Crisis in HPC Discussion - Preston Briggs, Tera Computer

From: preston@tera.com (Preston Briggs)
Newsgroups: comp.parallel
Subject: Re: Crisis in HPC Workshop - Conclusions (Summary)
Date: 23 Oct 1995 14:48:37 GMT

P.H.Welch@ukc.ac.uk writes:
   o (If there are any "yes" answers to the above) where do the problems lie?

     Hardware architecture for MPPs.  Real blame here.  Quoting from
     David May's opening presentation: "Almost all the current parallel
     computers are based on commodity microprocessors without hardware
     assistance for communications or context switching.  With the
     resulting imbalance it is not possible to context switch during
     communications delays and efficiency is severely compromised".

mccalpin@UDel.Edu (John D McCalpin) writes:

>I certainly agree that this is a problem, but it seems to me that the
>trouble is often worse than this.  In my field (ocean modeling), we
>typically find that the single-node performance is already in 5%
>percent of peak range, so even perfect scalability gives disappointing
>results.  The problem is that the computational nodes of MPP machines
>are too much like workstations and not enough like supercomputers.

### Collected material
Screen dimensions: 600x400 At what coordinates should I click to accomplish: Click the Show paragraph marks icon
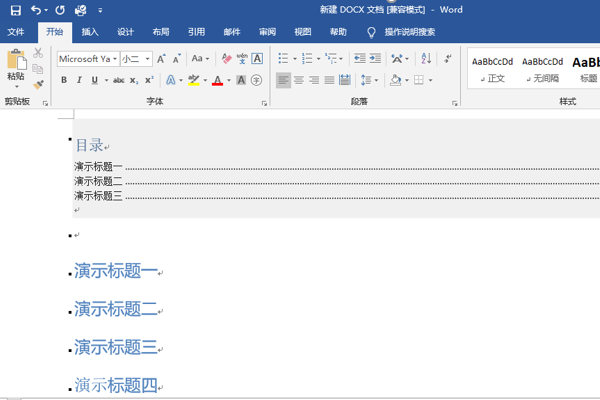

### Work to complete
• a. Alter the HPC crisis post from "From: preston@tera.com (Preston" to "the problems lie?", replacing "comp.parallel" with "comp.arch".
• b. Answer these questions on the HPC crisis post:
(i) Whose opening presentation is quoted?
(ii) What field does McCalpin name as his own?
(iii) On what date was the post sent?
• c. Pick up the HPC crisis post after its last sentence and write on from there.

### Results of the exercise
• a.
From: preston@tera.com (Preston Briggs)
Newsgroups: comp.arch
Subject: Re: Crisis in HPC Workshop - Conclusions (Summary)
Date: 23 Oct 1995 14:48:37 GMT

P.H.Welch@ukc.ac.uk writes:
   o (If there are any "yes" answers to the above) where do the problems lie?

• b.
(i) David May's.
(ii) Ocean modeling.
(iii) 23 Oct 1995.

• c.
>(With the exception of IBM SP-2 wide nodes.)
>
>I am definitely *not* recommending add-on vector processors for
>commodity cpus, but I am saying that fundamental changes in
>architecture are needed to enable the machines to better tolerate
>latency even to their own local memories.

Sure. But faster context switching, a la the Tera or some other multithreaded machine, lets each node do something useful while waiting on memory. Communicating to another node or "communicating" to memory -- it's all the same thing. Latency is a growing problem and the way around it is to context switch instead of waiting. Assuming, or course, you can context switch quickly -- May's point.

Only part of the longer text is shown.